Le processus qui mène au langage obsessionnel, c’est-à-dire en fin de compte à la suppression du sens des mots, a quelque chose de fascinant, d’ensorcelant : dans ce surgissement d’un non-langage, il y a comme la promesse d’une nouvelle façon d’être, laquelle, tel le vide, attire et fait chuter ; si affreux que cela puisse paraître, nous irions jusqu’à dire qu’à des millions et des millions d’hommes, cette biblique extermination du langage peut apparaître comme un repos inespéré, comme la Terre Promise ; le silence totalitaire, parfaitement réalisé sous forme de fausse parole imposée à toutes les lèvres, a ses chances de réussir à hypnotiser une humanité harassée ; un tel silence est promesse, non plus de mort au sens que les religions ont donné à ce mot (dans cette mort il y aurait encore vie et conscience plus éveillée) mais d’une mort encore innommée où chaque homme serait mué en objet glacé ; dans les eaux de la parole totalitaire, l’humanité voguerait à l’aise en goûtant aux plaisirs des poissons silencieux ; bien plus, ces pseudo-humains auraient besoin à chaque instant de ces géantes vagues de paroles insensibilisantes et ne pourraient plus supporter d’en être retirés, encore moins d’être mis dans le cas d’avoir eux-mêmes à parler.
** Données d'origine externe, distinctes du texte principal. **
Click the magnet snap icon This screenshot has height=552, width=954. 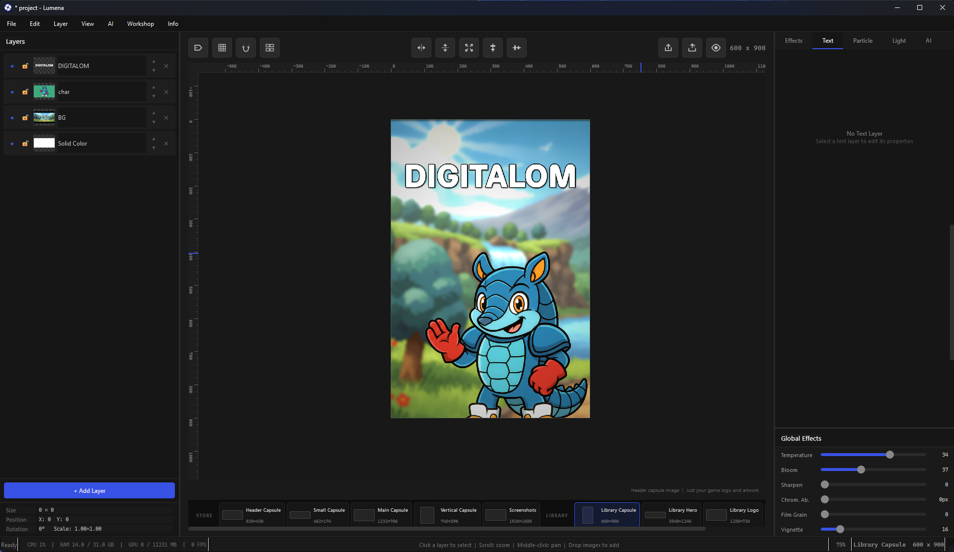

Il est donc possible, l’écoute des émissions radiophoniques conduit à la penser, qu’une bonne partie de l’humanité actuelle ne désire plus du tout de vraie parole, qu’elle aspire à être entourée quotidiennement des bruissements des oiseaux de proie psychiques ; il se peut qu’elle aide de tout son pouvoir à la mise à mort du Verbe. Et cela expliquerait pourquoi d’autre part tant d’hommes se sentent envahis d’une secrète angoisse sitôt qu’un hasard les met en communication avec une émission de propagande. Peut-être le processus de mutation de l’espèce humaine en une sorte de chose ayant vitalement besoin de non-parole est-il plus avancé que les esprits les plus vigilants ne le soupçonnent ; peut-être quotidiennement côtoyons-nous déjà toute une catégorie d’objets, gardant provisoirement le nom d’hommes mais n’ayant de commun avec l’humanité que les formes extérieures irréductibles d’un tout petit nombre de comportements élémentaires ; peut-être le peuple des «atteints de propagande», plus inguérissables que les antiques populations massivement atteintes de la peste, se trouve-t-il déjà bien au-delà de toutes les thérapeutiques mentales connues. Les décervelés ont besoin de leur folie, les damnés de leur damnation.
C’est effrayant et je souhaite de tout cœur me tromper. Mais comment éviter, prostré sous l’appareil à recouvrir la planète de fantômes verbaux rapaces, de songer que des millions et des millions d’esprits pillés sont devenus fanatiquement amoureux de leur épervier pilleur et se sentent en un péril mortel, selon les lois d’un règne métaphysique inversé, sitôt qu’ils ne sont plus mangés ?
Armand ROBIN, La Fausse Parole (1953).